- PASSAGE PROVIDED
===
The Pros of Probiotics
Sometimes, C-sections and antibiotics can’t be avoided and parents consider probiotics or prebiotics. “The infant microbiome is not set in stone at the time of birth,” says Karin B. Michels, epidemiologist at the UCLA Fielding School of Public Health. “You still have time to try to optimize it.”
Probiotics vary widely in proven efficacy, and some are essentially a modern form of snake oil, says George Weinstock, director of microbial genomics at The Jackson Laboratory. That said, in a study involving infants at high risk for type 1 diabetes, those given over-the-counter probiotics in the first 27 days of life had a lower rate of developing the disease than those who didn’t take a probiotic, he says. “If you seed the microbiome right at the beginning with something potentially beneficial, you can reduce autoimmune disease,” Weinstock says.
While it’s not yet common medical practice, two separate papers showed that providing breastfeeding infants with specific probiotics had beneficial impacts on their gut health. In a double-blind 2018 Pediatrics study involving breastfeeding infants with colic, babies who received the probiotic Lactobacillus reuteri were nearly twice less likely to fuss and cry than the babies who took a placebo; but there were no significant differences in crying and fussing between formula-fed babies who received the probiotic versus the placebo.
In another study, which was published in Cell in July 2021, breastfed infants ingested the probiotic Bifidobacterium infantis (B. infantis), which is naturally found in the guts of infants living in countries where autoimmune diseases are low, such as Bangladesh and Malawi, but rarely found in infants’ guts in Europe or North America. The Cell study showed B. infantis EVC001 grew successfully in the guts of infants who received it. It consumes nutrients in breast milk, and multiplies to crowd out “bad” bacteria that cause inflammation. However, several of the authors are affiliated with a probiotic company.
Still, the recent studies of B. infantis are credible, says Tommi Vatanen, an infant gut microbiome researcher with The Auckland University in New Zealand who was not involved with the Cell study of B. infantis EVC001. “That’s super compelling evidence that’s generated some buzz.”
===
- INFORMATION PROVIDED
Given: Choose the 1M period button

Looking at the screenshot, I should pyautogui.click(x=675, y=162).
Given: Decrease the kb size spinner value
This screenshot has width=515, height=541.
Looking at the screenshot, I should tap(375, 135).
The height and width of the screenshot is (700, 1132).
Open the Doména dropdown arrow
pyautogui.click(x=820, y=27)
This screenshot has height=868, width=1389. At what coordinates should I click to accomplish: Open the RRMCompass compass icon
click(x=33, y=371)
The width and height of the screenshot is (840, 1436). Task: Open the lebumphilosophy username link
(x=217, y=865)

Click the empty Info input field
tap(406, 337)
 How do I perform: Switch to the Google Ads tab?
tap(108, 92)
===
- REQUIREMENT
Continue the passage on probiotics for infants from its last sentence onward.

- TASK ANSWER
Research also shows that a practice called “vaginal seeding,” in which a nurse swabs the mother’s perinatal area with gauze and wipes it on the newborn, allows bacteria to grow on the babies’ body and helps their microbiome reflect those of babies born vaginally, says Dominguez-Bello. “However, does this microbial restoration normalize disease risk? We have not done the randomized clinical trials to demonstrate whether this would be the case, as we hypothesize.”
Similar to how some doctors and nurses opt out of the antibiotic eye drops for their babies, researchers who study the microbiome may perform vaginal seeding. When their babies are delivered by emergency C-sections, these scientists often smear their baby with vaginal fluid at birth, Michels says. “It’s not going to harm the child.”
Michels, who studies the role nutrition plays in health, advises mothers to eat a healthy diet while pregnant and breastfeeding, and to avoid environmental pollutants. After all, babies are what their mothers eat. For example, infants whose mothers avoided peanuts while pregnant are more likely to develop a peanut allergy, she says.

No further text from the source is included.